Rosa Louise McCauley Parks was born on February 4, 1913. Parks was an African-American Civil Rights activist, whom the United States Congress called “the first lady of civil rights” and “the mother of the freedom movement”. Rosa’s birthday, February 4, and December 1, the the day she was arrested, have both become Rosa Parks Day.
On December 1, 1955, in Montgomery, Alabama, Parks refused to obey bus driver James F. Blake’s order to give up her seat in the colored section to a white passenger, after the white section was filled. Parks was not the first person to resist bus segregation. Others had taken similar steps who were arrested in Montgomery months before Parks was arrested. NAACP organizers believed that Parks was the best candidate for seeing through a court challenge after her arrest for civil disobedience in violating Alabama segregation laws, although eventually her case became bogged down in the state courts.

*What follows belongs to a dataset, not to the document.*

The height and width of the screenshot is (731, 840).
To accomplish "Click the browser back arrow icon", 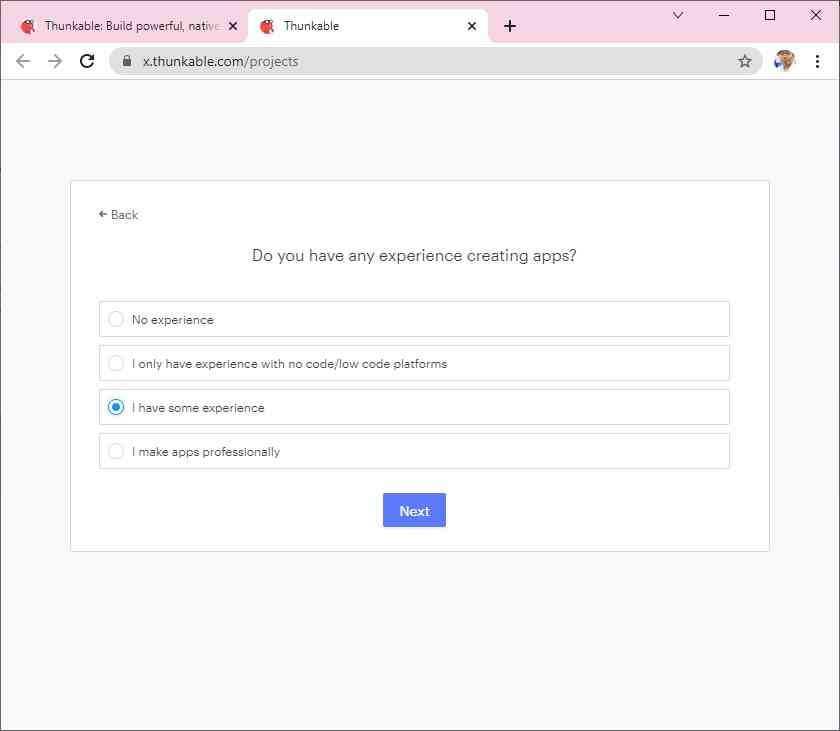I will tap(23, 61).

Parks’ act of defiance and the Montgomery Bus Boycott became important symbols of the modern Civil Rights Movement. She became an international icon of resistance to racial segregation. She organized and collaborated with civil rights leaders and Martin Luther King, Jr., a new minister in town at the time who gained national prominence in the civil rights movement. Parks was also active in the Black Power movement and the support of political prisoners in the US.

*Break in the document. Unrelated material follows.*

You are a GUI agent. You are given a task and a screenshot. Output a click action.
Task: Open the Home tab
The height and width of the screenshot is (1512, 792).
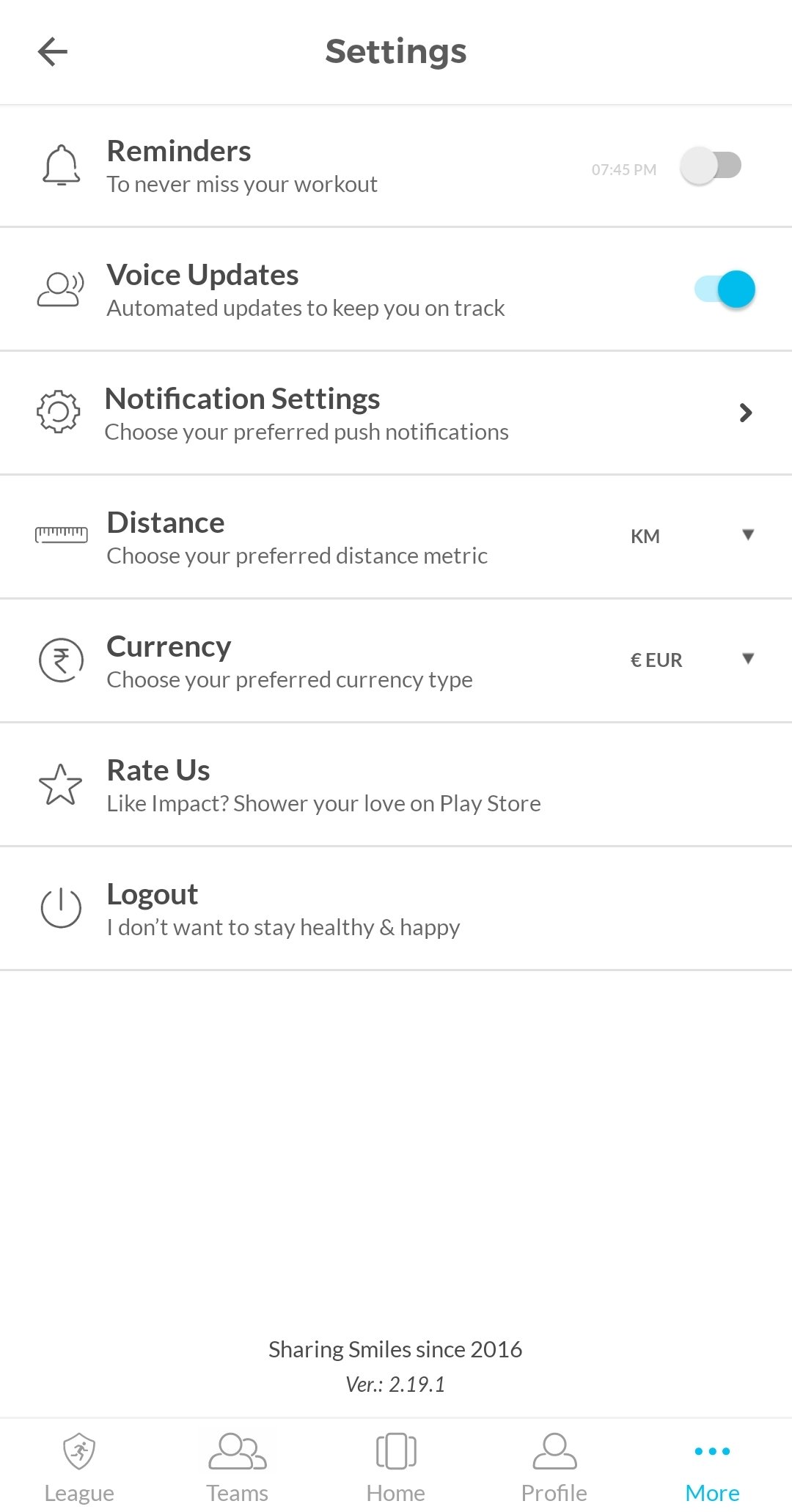396,1467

Parks, after retirement, wrote her autobiography and lived a private life in Detroit, Michigan. Parks received national recognition, including the NAACP’s 1979 Spingarn Medal, the Presidential Medal of Freedom, the Congressional Gold Medal, and a posthumous statue in the United States Capitol’s National Statuary Hall. Upon her death in 2005, she was the first woman and second non-U.S. government official to lie in honor at the Capitol Rotunda.